Big Data and Parquet (the Microsoft way)

The Azure data platform is awash with ways of querying data. From relational, nosql and unstructured data you generally want to minimise the movement of data at the point of querying. At Elastacloud we're big fans of Microsoft's Azure Data Lake Store (ADLS) which offers us a highly performant way of storing data securely giving us the capability to encrypt, audit and set authorization policies on directories. It also has an HDFS (or webHDFS) interface which allows it to be used by Apache Hadoop or Apache Spark.

One way of querying data is through Azure Data Lake Analytics (ADLA) which allows a SQL-like syntax called U-SQL to be built to query data. It's not hugely popular at Elastacloud due to the design and performance constraints but seems popular amongst our customers due to its simplicity.
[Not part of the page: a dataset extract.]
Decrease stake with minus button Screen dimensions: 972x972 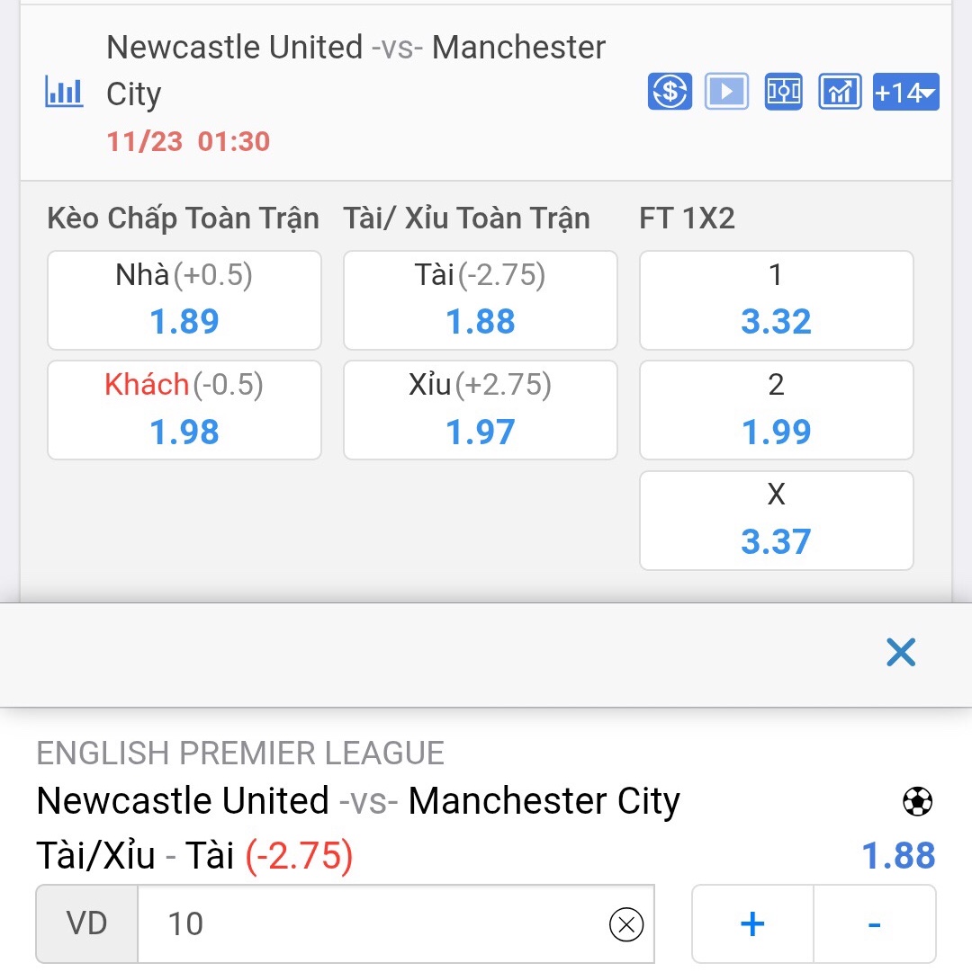click(874, 923)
As such we decided to plug the gap and build a Parquet "Extractor" for it. You can now read parquet files specifically using U-SQL!

Pop on over to our GitHub repository https://github.com/elastacloud/parquet-usql and follow the instructions to deploy the Parquet.Adla library to your local or remote store. Then follow the samples for "Outputter" and "Extractor". Unfortunately ADLA is not easy to debug or test currently but if you have specific issues reach out and we'll try and get them fixed! Have fun!